On 3rd November 1755, the day after her birth, the little Archduchess Maria Antonia Josefa Johanna von Hapsburg of Austria, Alsace and Lorraine was baptised. Her first name, which she shared with all the Hapsburg Princesses, was given in honour of the Virgin Mary, for whom the family had a particular veneration. Her other names were given in honour of Saint Anthony (one of the patron saints of Portugal), her godfather Jose, King of Portugal, and Saint John The Evangelist.
The ceremony took place at noon in a beautiful and recently-built ante-camera in the Church Of The Augustine Friars, which was the traditional church used by the Austrian court. The entire Imperial family, with the exception of the mother, the Empress Maria Theresa, who was recovering from the birth, sat in the front pew, looking on as the Archbishop of Vienna, Cardinal Von Trautson performed the ceremony. Usually, it was the Papal Nuncio who baptised the Imperial children. But because the new Nuncio, Cardinal Visconti, hadn’t been formally presented at court yet, that wasn’t possible.

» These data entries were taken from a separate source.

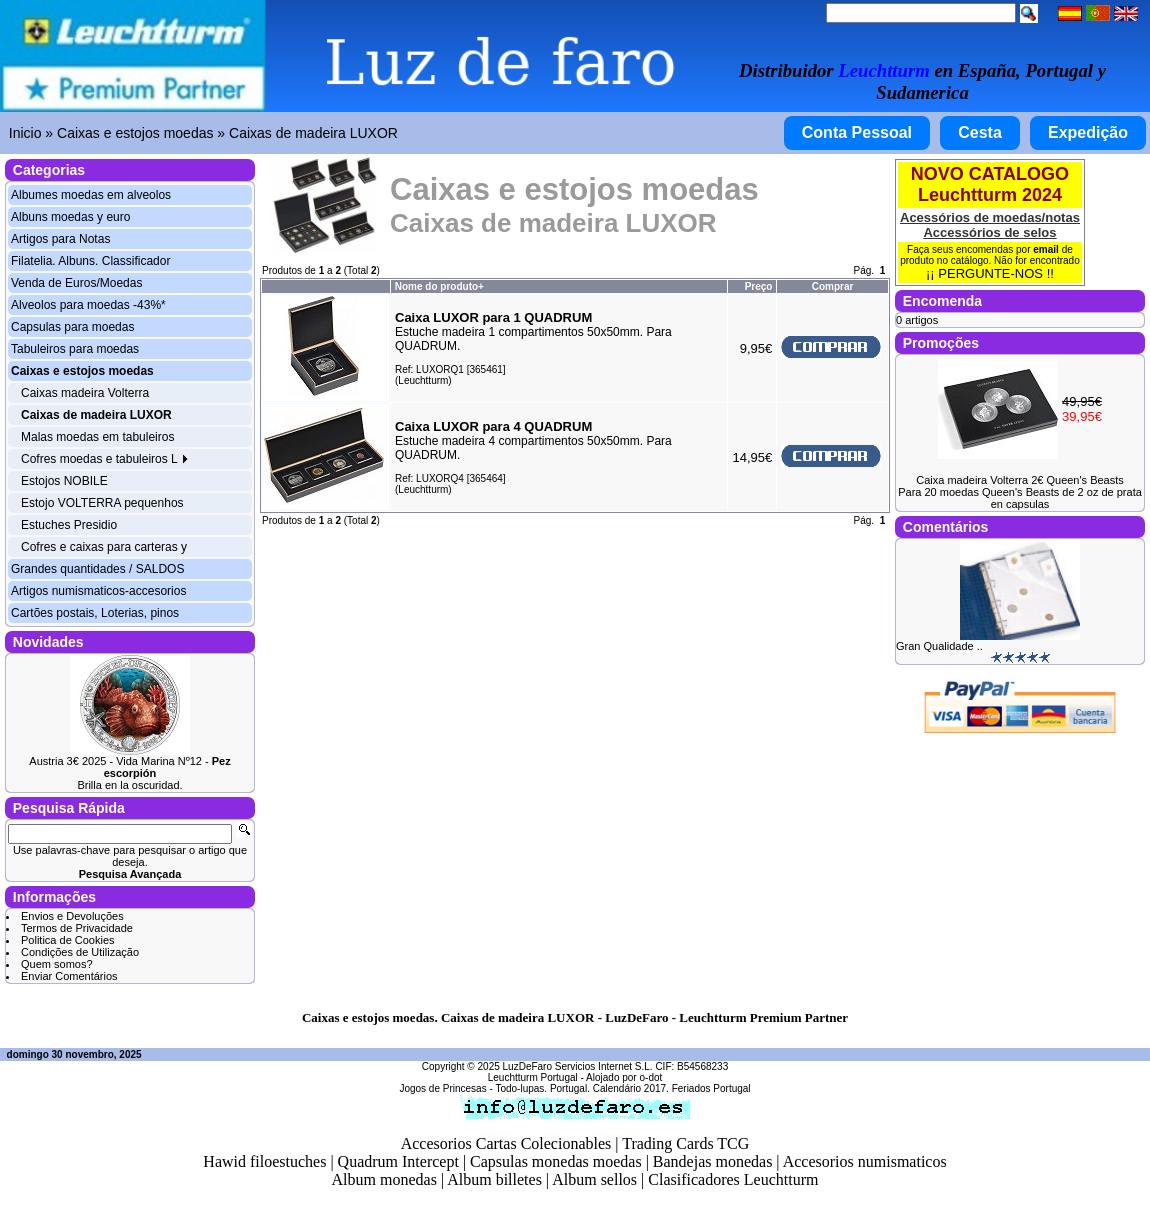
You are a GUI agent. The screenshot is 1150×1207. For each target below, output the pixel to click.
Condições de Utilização (80, 952)
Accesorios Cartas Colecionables (506, 1143)
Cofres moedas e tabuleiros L (105, 459)
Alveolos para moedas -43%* (88, 305)
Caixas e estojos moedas (135, 133)
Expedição (1088, 132)
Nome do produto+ (439, 286)
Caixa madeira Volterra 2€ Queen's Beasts (1020, 480)
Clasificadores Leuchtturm (733, 1179)
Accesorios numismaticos (865, 1161)
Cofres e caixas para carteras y (104, 547)
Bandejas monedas (713, 1161)
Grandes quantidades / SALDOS (97, 569)
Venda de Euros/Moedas (76, 283)
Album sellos (594, 1179)
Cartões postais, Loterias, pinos (95, 613)
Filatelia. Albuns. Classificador (90, 261)
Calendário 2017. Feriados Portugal (672, 1088)
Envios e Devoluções (72, 916)
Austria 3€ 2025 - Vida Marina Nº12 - (129, 767)
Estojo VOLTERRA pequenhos (102, 503)
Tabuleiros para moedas (75, 349)
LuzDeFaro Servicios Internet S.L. (578, 1066)
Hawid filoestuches (264, 1161)
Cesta (980, 132)
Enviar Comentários (69, 976)
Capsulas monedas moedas (556, 1161)
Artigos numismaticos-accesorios (98, 591)
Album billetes (494, 1179)
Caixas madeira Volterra (85, 393)
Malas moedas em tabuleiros (97, 437)
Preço (759, 286)
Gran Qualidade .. (939, 646)
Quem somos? (57, 964)
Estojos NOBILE (64, 481)
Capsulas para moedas (72, 327)
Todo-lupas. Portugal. (542, 1088)
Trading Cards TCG (685, 1143)
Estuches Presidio (69, 525)
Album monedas (384, 1179)
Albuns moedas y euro (70, 217)
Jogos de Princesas (442, 1088)
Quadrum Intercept (398, 1161)
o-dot (650, 1077)
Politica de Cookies (68, 940)
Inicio (25, 133)
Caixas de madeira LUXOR (313, 133)
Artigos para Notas (60, 239)
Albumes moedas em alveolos (91, 195)
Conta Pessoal (857, 132)
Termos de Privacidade (77, 928)
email (1046, 249)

The baby’s godparents were the King of Portugal Jose and his Queen, Mariana-Victoria of Spain, who obviously weren’t present at the ceremony. At the time, royals weren’t expected to travel such distances to be present at a baptism. The baby’s eldest siblings, Joseph and Maria-Anna, were appointed proxies for the royal couple. Although it was not known at the time, the King and Queen of Portugal had been forced to flee their capital, which had been devastated by an earthquake, just the day before. When news reached Vienna, superstitious people considered it a bad omen for the future of the little Archduchess.
However, this was a day for celebration in Austria. A gala was held later in the day to celebrate the birth and a few more took place in Vienna and other important cities of the empire, such as Prague, in the following days. But because Marie Antoinette was only the last daughter to be born in a very big family, these celebrations were toned down and not particularly extravagant.